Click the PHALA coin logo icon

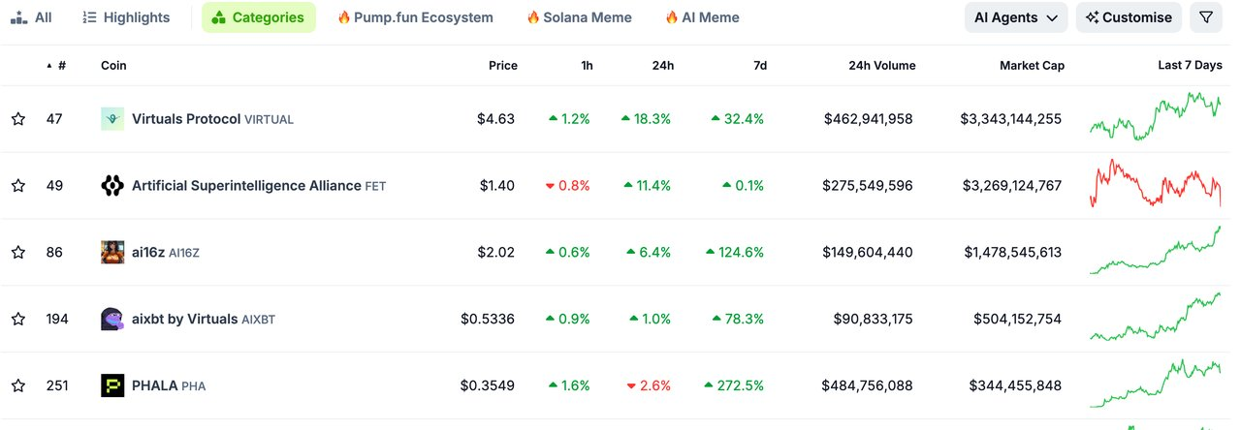[x=112, y=385]
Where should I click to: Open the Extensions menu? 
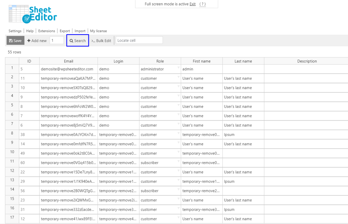click(x=46, y=31)
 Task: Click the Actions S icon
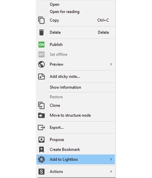click(x=41, y=171)
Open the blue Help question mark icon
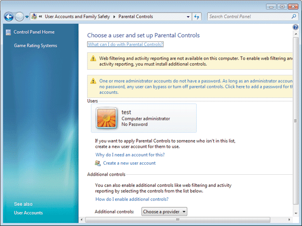302x226 pixels. coord(295,27)
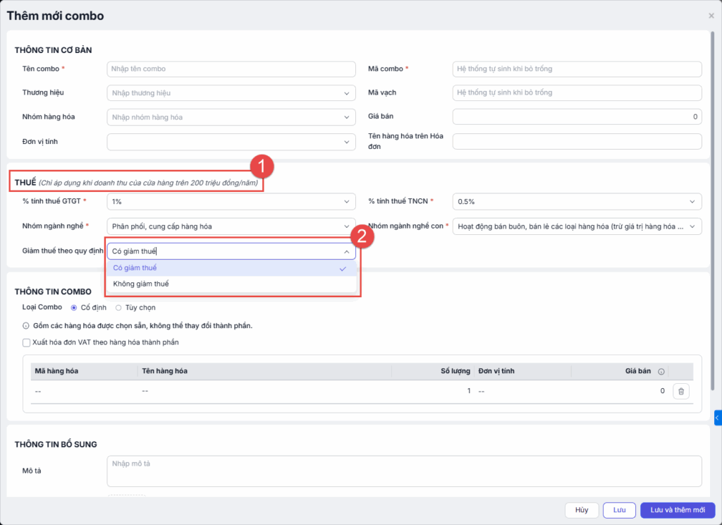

———

» What the exercise asks:
Rewrite every entry with "icon" changed to "button" and everything else kept the same. Leave out the pictures.

» Correct response:
Click the PHALA coin logo button

[x=112, y=385]
Where should I click to: Open the Extensions menu? 
click(x=46, y=31)
 Task: Click the Actions S button
click(x=41, y=171)
Open the blue Help question mark button
302x226 pixels. coord(295,27)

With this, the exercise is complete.